D'un bout à l'autre de l'Europe des salariés le même slogan, mais, en même temps, l'impatience des nouveaux pays de l'UE est perceptible .... Entretien avec l'eurodéputé hongrois Csaba Öry

Il y a deux ans, les Quinze accueillaient dix nouveaux membres, mais restreignaient la libre circulation des travailleurs. Entretien avec l'eurodéputé hongrois Csaba Öry (PPE), qui a rédigé un rapport sur ce sujet sensible.

Qu'en est-il de ce rapport sur la main-d'oeuvre censé résumer les expériences des deux années écoulées depuis l'adhésion des nouveaux pays membres ?
Csaba Öry : L'UE a imposé une période transitoire de sept ans pour limiter la libre circulation de la main-d'oeuvre des nouveaux pays membres.


Pendant les deux premières années, tous les pays pouvaient décider à leur gré de mettre en oeuvre des restrictions. Une fois ces deux ans passés ­ c'est-à-dire en mai prochain ­, ils doivent déclarer s'ils veulent maintenir les restrictions pour les trois ans à venir. Mais ils n'ont pas besoin de motiver leur décision.

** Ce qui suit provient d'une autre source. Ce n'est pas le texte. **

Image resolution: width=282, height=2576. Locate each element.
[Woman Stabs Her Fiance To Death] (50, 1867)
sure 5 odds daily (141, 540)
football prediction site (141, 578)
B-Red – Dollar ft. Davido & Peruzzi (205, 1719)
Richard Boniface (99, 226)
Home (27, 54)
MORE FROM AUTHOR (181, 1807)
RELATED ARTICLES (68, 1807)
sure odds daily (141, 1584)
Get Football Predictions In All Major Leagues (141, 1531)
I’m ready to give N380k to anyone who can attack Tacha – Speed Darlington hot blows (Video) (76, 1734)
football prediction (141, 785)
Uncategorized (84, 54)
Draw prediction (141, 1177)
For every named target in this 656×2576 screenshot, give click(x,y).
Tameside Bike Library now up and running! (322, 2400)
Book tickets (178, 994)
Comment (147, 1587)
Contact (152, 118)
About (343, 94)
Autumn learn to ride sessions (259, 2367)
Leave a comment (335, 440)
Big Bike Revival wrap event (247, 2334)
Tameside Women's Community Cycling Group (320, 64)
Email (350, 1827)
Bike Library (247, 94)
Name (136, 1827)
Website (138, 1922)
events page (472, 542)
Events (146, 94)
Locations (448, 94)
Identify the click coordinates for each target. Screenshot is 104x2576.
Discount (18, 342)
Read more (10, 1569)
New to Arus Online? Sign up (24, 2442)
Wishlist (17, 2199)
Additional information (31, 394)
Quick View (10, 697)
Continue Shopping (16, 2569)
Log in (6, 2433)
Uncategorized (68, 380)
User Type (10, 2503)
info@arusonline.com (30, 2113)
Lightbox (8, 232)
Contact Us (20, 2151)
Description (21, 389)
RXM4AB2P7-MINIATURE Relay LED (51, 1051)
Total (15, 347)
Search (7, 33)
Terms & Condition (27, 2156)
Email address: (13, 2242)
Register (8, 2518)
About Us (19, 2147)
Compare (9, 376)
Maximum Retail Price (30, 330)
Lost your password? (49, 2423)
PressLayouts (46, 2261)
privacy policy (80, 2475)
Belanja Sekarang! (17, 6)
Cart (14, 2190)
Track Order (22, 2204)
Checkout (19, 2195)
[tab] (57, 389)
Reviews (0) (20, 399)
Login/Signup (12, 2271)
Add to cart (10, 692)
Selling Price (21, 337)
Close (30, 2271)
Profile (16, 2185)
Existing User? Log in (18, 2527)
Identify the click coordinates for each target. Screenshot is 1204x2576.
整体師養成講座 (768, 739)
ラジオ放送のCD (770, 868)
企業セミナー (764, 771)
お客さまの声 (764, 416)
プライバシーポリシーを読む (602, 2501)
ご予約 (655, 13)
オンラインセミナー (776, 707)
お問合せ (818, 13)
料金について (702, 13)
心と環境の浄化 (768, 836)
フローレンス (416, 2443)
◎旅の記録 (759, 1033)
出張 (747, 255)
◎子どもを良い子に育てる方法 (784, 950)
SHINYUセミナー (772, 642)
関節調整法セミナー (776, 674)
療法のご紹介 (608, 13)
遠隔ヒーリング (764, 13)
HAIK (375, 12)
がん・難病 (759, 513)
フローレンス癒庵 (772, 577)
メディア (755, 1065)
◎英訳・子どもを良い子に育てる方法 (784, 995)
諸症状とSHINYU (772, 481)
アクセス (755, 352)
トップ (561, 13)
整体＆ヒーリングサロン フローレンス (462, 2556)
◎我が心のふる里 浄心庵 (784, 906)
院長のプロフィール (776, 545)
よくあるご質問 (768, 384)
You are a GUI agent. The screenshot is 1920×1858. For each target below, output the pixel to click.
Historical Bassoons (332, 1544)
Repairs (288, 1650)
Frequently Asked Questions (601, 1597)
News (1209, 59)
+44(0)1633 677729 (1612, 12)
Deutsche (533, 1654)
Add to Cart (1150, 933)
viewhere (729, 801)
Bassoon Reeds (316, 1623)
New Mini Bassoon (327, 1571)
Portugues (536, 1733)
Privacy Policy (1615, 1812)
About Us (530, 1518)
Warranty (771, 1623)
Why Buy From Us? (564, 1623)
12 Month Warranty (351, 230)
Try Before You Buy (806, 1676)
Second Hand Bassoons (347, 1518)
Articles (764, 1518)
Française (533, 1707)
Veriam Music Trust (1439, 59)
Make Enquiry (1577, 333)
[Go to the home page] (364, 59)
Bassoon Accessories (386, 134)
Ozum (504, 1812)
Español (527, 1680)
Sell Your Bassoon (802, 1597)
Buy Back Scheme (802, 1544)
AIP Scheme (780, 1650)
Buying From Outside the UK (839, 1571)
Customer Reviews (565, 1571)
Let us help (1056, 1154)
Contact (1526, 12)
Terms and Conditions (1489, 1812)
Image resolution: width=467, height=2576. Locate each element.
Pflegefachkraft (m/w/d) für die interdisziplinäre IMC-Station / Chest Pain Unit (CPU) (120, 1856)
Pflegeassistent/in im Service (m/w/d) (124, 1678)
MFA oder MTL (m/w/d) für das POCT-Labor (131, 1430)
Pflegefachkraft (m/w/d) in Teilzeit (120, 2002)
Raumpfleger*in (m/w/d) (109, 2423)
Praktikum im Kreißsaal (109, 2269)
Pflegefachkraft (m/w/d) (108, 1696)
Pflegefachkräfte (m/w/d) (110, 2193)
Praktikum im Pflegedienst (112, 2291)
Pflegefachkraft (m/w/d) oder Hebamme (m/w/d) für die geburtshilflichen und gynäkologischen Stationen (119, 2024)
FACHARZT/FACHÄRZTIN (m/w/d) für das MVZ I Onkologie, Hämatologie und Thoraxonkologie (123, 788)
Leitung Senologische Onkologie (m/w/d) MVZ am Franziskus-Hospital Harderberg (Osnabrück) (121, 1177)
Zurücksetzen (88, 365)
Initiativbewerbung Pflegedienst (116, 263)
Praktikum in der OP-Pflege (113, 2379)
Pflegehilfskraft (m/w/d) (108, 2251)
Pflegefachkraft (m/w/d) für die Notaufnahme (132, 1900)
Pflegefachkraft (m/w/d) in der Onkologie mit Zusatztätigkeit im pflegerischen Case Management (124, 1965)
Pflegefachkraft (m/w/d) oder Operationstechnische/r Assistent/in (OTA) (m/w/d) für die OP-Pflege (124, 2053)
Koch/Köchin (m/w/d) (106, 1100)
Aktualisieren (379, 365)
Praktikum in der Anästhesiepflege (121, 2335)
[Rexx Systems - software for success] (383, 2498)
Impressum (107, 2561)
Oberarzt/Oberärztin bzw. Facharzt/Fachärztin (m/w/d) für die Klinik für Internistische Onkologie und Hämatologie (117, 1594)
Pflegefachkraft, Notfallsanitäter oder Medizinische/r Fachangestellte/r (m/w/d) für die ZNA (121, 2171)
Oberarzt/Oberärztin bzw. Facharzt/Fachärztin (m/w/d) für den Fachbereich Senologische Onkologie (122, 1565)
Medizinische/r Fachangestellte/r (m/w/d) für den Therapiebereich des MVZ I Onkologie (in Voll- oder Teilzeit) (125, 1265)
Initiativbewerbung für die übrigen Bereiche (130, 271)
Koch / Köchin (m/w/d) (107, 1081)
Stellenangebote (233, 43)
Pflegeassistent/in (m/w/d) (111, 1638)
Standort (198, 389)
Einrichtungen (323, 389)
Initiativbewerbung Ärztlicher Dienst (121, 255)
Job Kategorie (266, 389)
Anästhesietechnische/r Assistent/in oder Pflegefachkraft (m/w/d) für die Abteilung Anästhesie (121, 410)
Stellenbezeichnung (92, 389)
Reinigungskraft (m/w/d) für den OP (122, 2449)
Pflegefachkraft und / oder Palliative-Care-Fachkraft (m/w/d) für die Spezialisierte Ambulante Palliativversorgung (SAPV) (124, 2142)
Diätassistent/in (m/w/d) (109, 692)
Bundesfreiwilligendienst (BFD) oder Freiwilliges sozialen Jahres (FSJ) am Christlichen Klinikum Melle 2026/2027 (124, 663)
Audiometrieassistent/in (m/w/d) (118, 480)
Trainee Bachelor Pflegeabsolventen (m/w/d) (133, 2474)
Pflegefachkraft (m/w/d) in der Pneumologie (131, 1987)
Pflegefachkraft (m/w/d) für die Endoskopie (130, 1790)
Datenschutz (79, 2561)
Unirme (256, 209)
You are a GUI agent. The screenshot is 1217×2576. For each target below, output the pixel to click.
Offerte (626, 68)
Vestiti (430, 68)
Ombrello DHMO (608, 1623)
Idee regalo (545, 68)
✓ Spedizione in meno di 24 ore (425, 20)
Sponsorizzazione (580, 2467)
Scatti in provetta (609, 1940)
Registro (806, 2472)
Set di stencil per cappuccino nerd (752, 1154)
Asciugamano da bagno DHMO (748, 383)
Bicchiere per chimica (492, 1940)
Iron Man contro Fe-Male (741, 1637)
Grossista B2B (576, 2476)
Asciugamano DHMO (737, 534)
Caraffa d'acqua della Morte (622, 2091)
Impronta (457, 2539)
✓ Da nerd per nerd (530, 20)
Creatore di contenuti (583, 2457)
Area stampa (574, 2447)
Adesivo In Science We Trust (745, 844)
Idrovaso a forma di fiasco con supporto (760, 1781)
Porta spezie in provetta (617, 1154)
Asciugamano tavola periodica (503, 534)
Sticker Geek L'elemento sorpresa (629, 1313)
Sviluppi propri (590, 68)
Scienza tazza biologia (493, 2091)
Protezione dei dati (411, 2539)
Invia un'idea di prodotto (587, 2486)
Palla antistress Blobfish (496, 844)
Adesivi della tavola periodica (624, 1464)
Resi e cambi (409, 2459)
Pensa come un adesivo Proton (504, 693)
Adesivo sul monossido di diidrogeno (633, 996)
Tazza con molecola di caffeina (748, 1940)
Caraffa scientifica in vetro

Après la cinquième année, en revanche, ils ne pourront maintenir les restrictions qu'en les justifiant : ils devront prouver que la levée de toute restriction encore maintenue pendant cette période causerait ­ de façon évidente ­ des troubles sur leur marché du travail.

Cette année, la Commission européenne et le Parlement européen font chacun un rapport sur ces deux premières années. Car ce qui se passe est une véritable absurdité. Nous ne savons pas encore quels pays voudront prolonger les restrictions. Si nous examinons les faits, le maintien des restrictions ne peut être en aucune façon justifié. C'est du moins l'avis de cet eurodéputé hongrois mais pas l'avis des manifestants.